My name gets called and I go back to the 'exam room' if that's what you want to call it.  It's like a big open kitchen with a long counter and sink.  The young guy doing the screening has me wash my hands and put my purse down.  It's then that I realize the bathroom stalls are out in the open in this room!!  I realize I'm going to have to practically pee in front of this guy.  Wow...I had no idea this is what I signed up for when I agreed to random drug screening!

So the guy tells me to pee in a cup and not to flush the toilet.  Uh, okay.  I can tell he's a little nervous because he's having a hard time getting the paperwork organized and his gloves on.  Thankfully he sort of stepped into the hallway while I peed.  I have to watch him pour my pee into other little containers and then sign the containers and another form.  Then I finally get to wash my hands.  I do a breathalyzer and I can finally leave.

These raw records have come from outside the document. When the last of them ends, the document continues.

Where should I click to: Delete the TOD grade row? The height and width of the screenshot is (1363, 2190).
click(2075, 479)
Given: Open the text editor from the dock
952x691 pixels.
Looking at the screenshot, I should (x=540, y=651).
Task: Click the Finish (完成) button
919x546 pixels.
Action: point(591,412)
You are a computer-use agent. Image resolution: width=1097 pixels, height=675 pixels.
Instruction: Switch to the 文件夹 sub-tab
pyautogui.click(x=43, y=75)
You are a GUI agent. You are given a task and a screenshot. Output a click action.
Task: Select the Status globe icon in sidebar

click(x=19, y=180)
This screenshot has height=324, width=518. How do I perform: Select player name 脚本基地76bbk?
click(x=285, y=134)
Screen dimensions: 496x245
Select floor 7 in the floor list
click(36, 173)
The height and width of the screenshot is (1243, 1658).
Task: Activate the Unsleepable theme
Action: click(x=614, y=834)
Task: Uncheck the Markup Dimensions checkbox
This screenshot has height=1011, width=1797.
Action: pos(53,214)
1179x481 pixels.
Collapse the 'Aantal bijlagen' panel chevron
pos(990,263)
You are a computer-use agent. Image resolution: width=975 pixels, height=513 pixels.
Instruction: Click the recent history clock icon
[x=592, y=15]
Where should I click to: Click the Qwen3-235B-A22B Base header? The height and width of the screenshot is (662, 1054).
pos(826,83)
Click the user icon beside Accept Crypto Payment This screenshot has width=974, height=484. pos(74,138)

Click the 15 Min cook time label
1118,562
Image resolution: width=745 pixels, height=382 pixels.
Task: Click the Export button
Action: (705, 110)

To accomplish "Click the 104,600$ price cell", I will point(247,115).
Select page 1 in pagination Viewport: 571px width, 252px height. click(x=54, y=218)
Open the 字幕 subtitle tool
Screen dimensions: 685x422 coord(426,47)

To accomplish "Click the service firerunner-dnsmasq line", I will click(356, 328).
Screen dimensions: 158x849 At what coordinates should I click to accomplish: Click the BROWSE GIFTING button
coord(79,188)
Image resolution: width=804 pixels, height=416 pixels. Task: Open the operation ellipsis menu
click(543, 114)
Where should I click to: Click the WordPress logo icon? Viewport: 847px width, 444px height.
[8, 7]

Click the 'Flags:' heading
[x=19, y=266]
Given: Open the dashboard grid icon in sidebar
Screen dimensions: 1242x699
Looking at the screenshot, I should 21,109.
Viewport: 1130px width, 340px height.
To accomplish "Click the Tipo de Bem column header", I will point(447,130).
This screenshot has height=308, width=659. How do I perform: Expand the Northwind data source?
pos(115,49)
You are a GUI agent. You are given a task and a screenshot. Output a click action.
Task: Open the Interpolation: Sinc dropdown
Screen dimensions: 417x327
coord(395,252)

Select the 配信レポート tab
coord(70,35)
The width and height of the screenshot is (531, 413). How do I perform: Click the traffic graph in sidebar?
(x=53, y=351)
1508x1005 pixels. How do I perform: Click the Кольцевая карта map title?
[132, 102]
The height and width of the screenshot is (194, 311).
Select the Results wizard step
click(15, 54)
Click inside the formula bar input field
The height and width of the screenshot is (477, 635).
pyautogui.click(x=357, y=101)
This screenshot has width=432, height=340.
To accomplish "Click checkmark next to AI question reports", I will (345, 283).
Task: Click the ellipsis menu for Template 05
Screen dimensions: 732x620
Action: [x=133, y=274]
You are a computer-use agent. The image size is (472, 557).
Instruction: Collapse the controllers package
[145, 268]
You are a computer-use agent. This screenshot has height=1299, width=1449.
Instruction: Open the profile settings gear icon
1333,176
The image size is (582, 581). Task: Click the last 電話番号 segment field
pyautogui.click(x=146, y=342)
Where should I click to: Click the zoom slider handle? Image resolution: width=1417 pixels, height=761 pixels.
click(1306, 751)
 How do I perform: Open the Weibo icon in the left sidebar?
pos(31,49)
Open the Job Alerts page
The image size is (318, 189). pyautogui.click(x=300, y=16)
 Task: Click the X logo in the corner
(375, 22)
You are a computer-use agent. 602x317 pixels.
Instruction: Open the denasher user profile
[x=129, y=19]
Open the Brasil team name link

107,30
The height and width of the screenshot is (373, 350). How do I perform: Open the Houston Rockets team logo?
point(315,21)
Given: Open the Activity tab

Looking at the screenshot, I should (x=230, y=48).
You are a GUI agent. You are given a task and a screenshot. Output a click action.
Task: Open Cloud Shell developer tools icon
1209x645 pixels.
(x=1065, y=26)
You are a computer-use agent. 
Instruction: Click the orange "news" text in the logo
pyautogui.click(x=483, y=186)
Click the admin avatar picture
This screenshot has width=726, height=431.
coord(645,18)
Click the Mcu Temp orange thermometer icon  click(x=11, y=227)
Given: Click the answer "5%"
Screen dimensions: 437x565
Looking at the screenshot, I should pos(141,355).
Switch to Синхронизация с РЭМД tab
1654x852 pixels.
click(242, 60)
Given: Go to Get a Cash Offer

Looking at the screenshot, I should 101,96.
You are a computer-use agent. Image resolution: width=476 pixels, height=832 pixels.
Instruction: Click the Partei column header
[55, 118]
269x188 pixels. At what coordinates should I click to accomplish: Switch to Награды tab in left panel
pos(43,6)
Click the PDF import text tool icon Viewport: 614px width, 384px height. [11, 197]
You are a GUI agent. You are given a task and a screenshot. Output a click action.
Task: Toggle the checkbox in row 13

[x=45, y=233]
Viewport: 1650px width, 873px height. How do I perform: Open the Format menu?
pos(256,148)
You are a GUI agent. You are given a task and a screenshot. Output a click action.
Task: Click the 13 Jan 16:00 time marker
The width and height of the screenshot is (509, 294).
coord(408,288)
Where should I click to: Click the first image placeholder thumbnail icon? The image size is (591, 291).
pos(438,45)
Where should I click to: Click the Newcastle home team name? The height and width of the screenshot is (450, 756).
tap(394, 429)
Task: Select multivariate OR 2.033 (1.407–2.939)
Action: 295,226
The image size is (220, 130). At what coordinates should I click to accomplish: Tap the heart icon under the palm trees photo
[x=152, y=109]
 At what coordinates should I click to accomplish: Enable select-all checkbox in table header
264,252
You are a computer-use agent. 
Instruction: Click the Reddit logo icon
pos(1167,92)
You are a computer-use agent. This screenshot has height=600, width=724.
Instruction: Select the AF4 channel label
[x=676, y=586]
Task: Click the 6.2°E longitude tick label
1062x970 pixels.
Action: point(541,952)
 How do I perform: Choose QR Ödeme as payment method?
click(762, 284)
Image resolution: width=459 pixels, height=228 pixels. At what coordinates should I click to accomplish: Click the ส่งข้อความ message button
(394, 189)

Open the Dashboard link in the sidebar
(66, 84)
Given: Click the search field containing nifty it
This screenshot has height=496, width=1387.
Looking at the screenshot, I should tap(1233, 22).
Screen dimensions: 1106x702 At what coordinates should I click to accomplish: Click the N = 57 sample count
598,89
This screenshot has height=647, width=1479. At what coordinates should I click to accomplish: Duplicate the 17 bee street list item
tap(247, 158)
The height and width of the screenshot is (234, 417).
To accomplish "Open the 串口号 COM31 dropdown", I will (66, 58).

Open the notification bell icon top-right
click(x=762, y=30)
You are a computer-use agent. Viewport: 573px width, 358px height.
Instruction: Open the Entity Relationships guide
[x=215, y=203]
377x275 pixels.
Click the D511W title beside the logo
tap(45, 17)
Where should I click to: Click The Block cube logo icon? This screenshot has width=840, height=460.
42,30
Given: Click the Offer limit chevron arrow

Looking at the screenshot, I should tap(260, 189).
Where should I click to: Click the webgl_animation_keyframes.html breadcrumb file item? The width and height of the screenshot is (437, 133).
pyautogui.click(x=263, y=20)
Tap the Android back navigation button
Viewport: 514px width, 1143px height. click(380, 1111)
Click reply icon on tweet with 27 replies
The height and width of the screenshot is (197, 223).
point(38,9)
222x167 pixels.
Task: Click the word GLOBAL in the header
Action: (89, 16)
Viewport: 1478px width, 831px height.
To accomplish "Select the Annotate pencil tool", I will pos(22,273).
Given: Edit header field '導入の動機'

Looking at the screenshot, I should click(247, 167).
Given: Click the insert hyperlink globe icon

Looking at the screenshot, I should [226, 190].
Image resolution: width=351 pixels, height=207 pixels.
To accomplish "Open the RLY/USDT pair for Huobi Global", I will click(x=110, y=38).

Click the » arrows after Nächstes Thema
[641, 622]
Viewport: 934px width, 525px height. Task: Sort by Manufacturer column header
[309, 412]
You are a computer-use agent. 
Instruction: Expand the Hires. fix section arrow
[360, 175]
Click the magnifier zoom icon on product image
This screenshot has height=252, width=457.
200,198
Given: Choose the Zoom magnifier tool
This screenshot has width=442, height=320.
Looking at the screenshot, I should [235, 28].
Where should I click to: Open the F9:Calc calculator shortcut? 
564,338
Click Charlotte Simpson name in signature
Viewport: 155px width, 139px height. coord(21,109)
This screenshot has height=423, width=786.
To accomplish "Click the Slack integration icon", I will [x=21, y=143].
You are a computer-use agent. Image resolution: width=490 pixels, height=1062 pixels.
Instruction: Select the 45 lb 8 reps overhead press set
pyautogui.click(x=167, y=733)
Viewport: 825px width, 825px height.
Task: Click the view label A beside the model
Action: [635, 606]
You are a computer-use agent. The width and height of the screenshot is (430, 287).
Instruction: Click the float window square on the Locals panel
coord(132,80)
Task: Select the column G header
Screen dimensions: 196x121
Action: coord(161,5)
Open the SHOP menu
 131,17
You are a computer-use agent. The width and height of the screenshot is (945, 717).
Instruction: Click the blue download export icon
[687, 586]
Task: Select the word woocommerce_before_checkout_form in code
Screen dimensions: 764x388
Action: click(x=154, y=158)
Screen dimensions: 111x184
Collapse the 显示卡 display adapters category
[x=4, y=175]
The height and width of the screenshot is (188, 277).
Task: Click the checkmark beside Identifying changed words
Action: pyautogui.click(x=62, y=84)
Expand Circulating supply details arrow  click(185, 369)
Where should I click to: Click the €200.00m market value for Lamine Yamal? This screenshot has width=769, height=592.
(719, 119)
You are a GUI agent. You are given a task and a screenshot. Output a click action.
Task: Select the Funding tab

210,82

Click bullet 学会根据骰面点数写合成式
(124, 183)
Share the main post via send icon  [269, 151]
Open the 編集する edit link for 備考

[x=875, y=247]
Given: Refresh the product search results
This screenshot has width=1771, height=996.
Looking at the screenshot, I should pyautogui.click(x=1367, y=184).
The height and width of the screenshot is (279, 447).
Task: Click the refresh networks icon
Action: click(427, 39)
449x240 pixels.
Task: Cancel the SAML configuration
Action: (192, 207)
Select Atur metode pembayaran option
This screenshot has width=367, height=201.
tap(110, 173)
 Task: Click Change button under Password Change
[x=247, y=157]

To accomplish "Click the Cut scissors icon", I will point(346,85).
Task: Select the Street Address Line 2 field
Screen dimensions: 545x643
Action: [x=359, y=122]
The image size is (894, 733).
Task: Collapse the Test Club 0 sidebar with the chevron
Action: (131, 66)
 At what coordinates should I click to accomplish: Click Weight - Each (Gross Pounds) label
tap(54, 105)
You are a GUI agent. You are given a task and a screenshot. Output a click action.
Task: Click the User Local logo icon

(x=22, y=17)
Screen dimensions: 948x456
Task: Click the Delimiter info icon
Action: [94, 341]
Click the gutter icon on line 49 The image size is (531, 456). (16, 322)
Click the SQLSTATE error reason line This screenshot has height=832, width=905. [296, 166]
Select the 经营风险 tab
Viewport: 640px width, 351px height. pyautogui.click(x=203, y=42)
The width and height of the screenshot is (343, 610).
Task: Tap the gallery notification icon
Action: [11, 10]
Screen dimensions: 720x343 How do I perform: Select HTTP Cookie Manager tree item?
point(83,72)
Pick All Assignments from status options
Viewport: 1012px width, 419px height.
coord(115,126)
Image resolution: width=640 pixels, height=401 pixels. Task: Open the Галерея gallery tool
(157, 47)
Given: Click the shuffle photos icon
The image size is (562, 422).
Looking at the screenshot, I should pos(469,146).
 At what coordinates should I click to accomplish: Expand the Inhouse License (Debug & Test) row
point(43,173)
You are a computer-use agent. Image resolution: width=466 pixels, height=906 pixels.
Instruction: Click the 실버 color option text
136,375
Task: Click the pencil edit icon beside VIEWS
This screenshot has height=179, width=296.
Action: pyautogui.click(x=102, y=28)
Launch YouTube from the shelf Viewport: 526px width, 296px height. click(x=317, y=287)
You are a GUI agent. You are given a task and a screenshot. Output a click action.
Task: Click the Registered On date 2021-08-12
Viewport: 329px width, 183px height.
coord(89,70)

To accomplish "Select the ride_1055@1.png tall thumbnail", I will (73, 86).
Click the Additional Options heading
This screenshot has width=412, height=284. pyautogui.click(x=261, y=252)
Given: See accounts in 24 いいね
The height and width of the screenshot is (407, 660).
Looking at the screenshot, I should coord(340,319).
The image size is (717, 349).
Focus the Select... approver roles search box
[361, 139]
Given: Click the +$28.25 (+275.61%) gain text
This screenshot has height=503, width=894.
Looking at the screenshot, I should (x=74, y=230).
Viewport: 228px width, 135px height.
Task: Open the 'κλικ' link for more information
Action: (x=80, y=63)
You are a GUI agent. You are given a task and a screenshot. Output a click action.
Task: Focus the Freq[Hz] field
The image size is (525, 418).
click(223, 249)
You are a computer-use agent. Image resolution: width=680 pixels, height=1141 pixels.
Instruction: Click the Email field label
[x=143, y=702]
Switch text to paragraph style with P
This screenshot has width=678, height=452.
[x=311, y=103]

I wonder how much that guy gets paid to flush toilets and transfer pee from one container to another all day?

3 comments:

Anonymous said...

random test workers get about 10-12 an hr. in ak.not very good when you think about all the body fluid they handle.GROSS!!!

Elsha said...

Pouring pee and flushing toilets, what a great job...

Also, I am so with you on the short space/long last name thing. Ours doesn't fit on anything!

Monica said...

Same long last name problem here. Stinks!

Gross job! The clinic sounds kinda ewie too.